При таком воззрении на дело отношения между людьми становятся совершенно ясными. Конечно, бесполезно было бы связывать с подобным положением понятие о нормальности, но, по крайней мере, оно не отуманивает ничьих глаз, исключает всякую идею о лицемерии и допускает борьбу и поправки. Несомненно, что борьба с организованной силой представляет очень мало утешительного, но все же она имеет более шансов успеха, нежели борьба с пустыми звуками или даже с обманом, надевающим на себя лицемерную маску благосклонности.
Нет ничего хуже и несноснее того положения, когда вас куда-то заманивают и при этом не сказывают куда. Почему не сказывают? – потому отчасти, что сами не знают, а отчасти и потому, что слишком хорошо знают. Кому нужно сближение? Для чего оно нужно? Разберите эти вопросы внимательно, и вы убедитесь, во-первых, что «сближение» в данном случае есть термин односторонний, и, во-вторых, что это термин или совсем пустой, или неблаговидный. Во всяком случае, это термин вредный, ибо при его посредстве отрывается масса людей от действительных интересов и делается добычей интересов мнимых; отнимается у производительного труда и приглашается к празднованию.
Возможность сближения есть дело вполне законное, но надобно, чтобы в основе его лежала обоюдная свобода и обоюдная равноправность. Провинция говорит: этой возможности дан широкий исход в земстве и его органах; апологисты же сближения прибавляют: «Гласные от землевладельцев-помещиков и гласные от крестьян сели за один стол, как будто век за ним сидели, и занялись общими делами, не поминая прошлого» («Голос из земства», стр. 9). Прекрасно. Но, во-первых, гласные земских собраний занимаются не теориями сближений, а каким ни на есть делом; во-вторых, сословные элементы в этих собраниях распределены (практикою, а не законом) далеко не столь равномерно, чтобы можно было вывести положительное заключение, насколько последовало или не последовало предполагаемое сближение; в-третьих, наконец, чтобы убедиться в действительности этого сближения, нелишнее было бы предварительно испытать гласных от крестьян, хорошо ли они себя чувствуют, «сидя за одним столом с гласными от землевладельцев-помещиков». И вот провинция проговаривается. «Всего важнее, – говорит она, – что дворяне-землевладельцы становятся во главе земства». Вот это так, это действительно важно. Но с этого-то именно и надлежало начать разговор, а не запутывать его сетью вводных предложений, трактующих неведомо о чем.

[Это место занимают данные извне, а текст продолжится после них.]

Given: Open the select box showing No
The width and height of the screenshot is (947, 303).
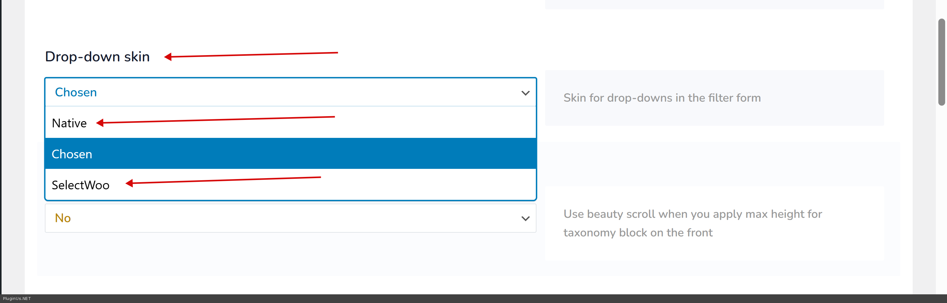Looking at the screenshot, I should 290,218.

Предположим, однако ж, что вопрос о сближениях каким-нибудь чудом действительно приводится к разрешению – какой результат предвидится получить от него? Результат один: возвращение к патриархальности и ко всем последствиям, из нее вытекающим. Иного, при всем желании, придумать нельзя.
Нельзя, потому что нет довольно содержательного общего дела, по поводу которого могло бы произойти сближение. Современное дело, которое выставляет вперед провинция, не может быть этим поводом, покуда в принципе его лежит опасение раскидаться и растеряться; других же дел покаместь не предвидится. Вот если бы провинция поставила себе к разрешению такой вопрос: отчего она год от году беднеет, отчего она живет не для себя и не своею, а заимствованною жизнью, отчего, наконец, исчезают из нее ее умственные и вещественные капиталы, тогда, несомненно, она получила бы и возможность и повод для сближений в самых обширных размерах. Тогда, если б поползновения ее и встретили фиаско, она имела бы, по крайней мере, действительное право упрекнуть кого следует в неподготовленности и закоснелости.
Но провинция очень хорошо понимает, что такого содержательного и общего дела нет, и потому все надежды устремляет к «великолепным свойствам» русского народа. Эти свойства, на которых основан весь процесс слиятельной операции, называются так: способность не помнить зла и соединяться. Постараемся придать этим темным общим местам сколько-нибудь вразумительную и осязательную форму.
Как следует понимать «зло»? Есть ли это нечто такое, что необходимо и даже полезно помнить и в каком смысле помнить? или же относительно этого предмета во всяком смысле должно руководствоваться словами поэта:
То, что было, то пройдет,
Что пройдет, то будет мило…
Ка̀к бы мы ни старались ограничивать смысл употребляемых нами слов, но есть выражения, относительно значения которых сомнения невозможны. К числу таких выражений принадлежит и «зло». Как ни укорачивайте его смысл, оно всегда будет означать совокупность таких явлений, которые приносят вред обществу, останавливают свободное и естественное развитие народных сил, делают из людей автоматов, подчиняющихся не сознательной идее добра и пользы, а ужасу, внушаемому гнетом преследующей их силы, и обрекает полному устранению творческие способности громадного количества людей. Вот действительный смысл слова «зло», и в этом, конечно, смысле несомненно понимает его и провинция, когда хлопочет о «забвении зла». Это «зло» очень недавно называлось у нас крепостным правом и действительно заключало в себе признаки, которые указаны выше.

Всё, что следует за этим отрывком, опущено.